Dataset items:
===

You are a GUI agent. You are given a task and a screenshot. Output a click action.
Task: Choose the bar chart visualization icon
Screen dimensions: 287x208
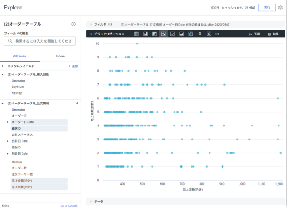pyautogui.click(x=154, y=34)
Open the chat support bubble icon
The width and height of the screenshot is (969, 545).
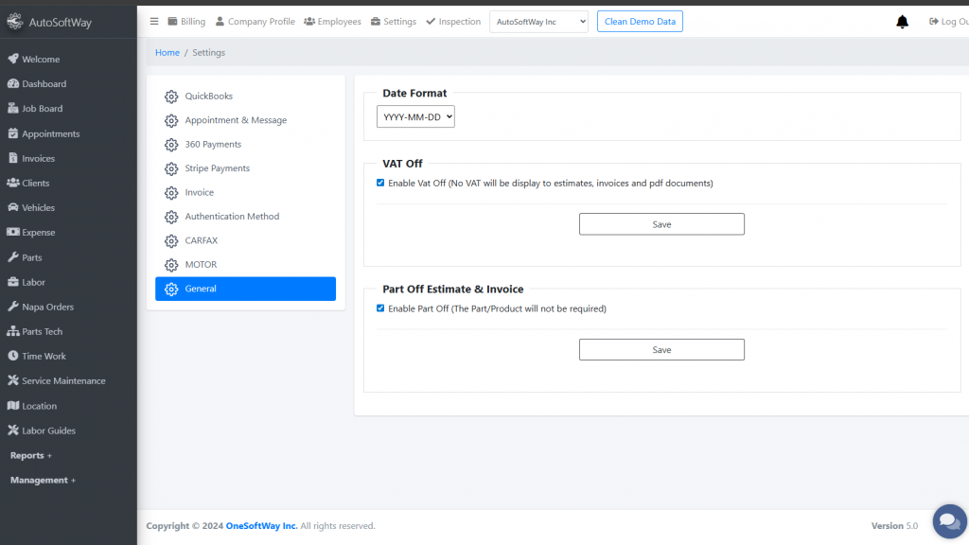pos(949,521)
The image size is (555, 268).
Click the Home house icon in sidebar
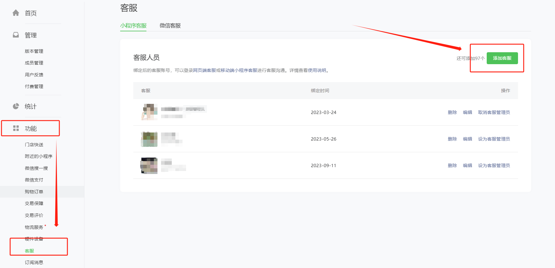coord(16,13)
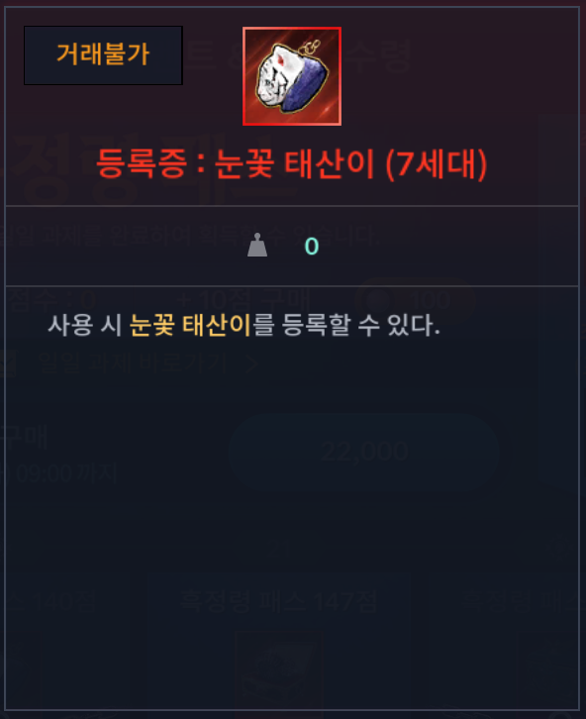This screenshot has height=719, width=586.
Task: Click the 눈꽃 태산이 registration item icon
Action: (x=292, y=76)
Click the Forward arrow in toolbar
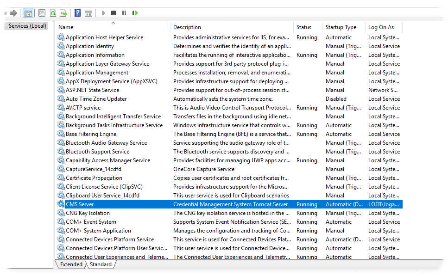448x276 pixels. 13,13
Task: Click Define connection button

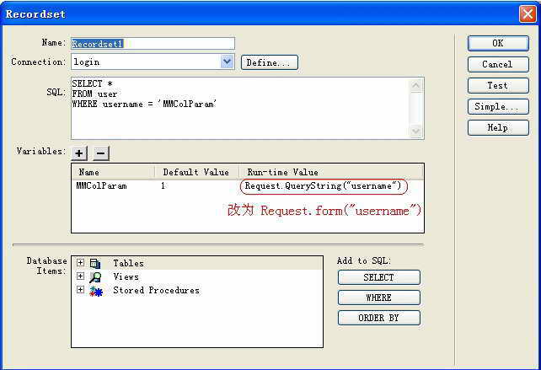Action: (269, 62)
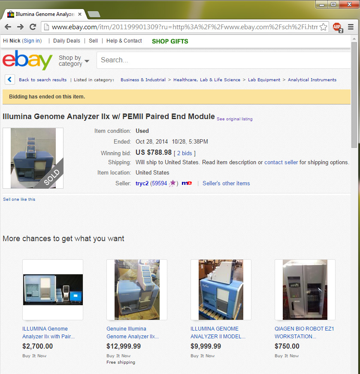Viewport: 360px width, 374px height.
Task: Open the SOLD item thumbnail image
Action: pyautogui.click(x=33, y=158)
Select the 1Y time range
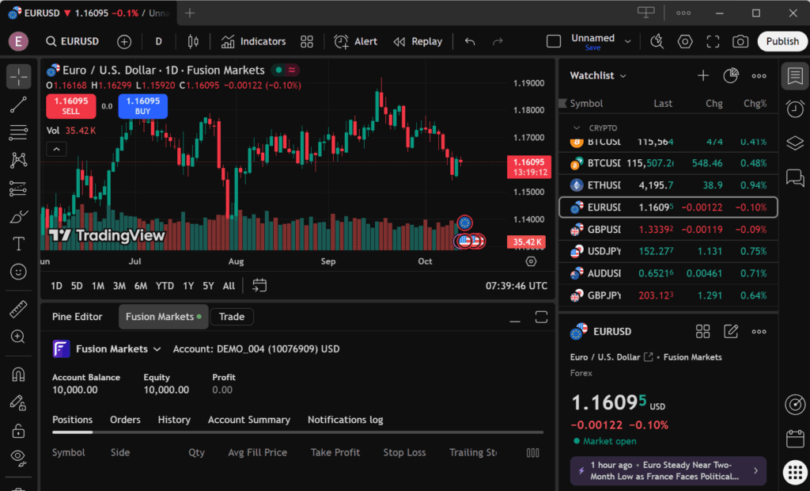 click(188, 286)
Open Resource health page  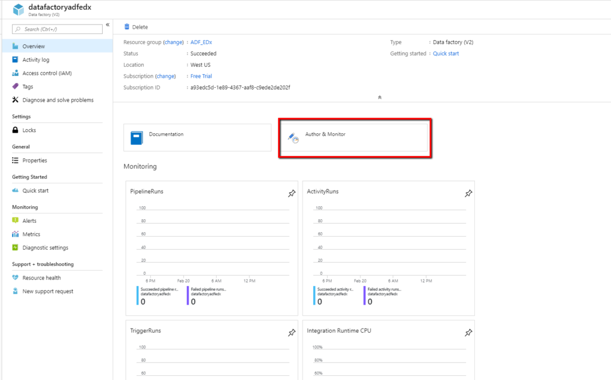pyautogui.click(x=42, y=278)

===

YOUR GOAL -
Your task is to repeat exactly the lines from the beginning of the data to the line that contains "The image size is (555, 268).", both ends included, leaving out pictures.

RESPONSE BELOW -
You are a GUI agent. You are given a task and a screenshot. Output a click action.
Task: Choose the bar chart visualization icon
Screen dimensions: 287x208
pyautogui.click(x=154, y=34)
Open the chat support bubble icon
The width and height of the screenshot is (969, 545).
pos(949,521)
The image size is (555, 268).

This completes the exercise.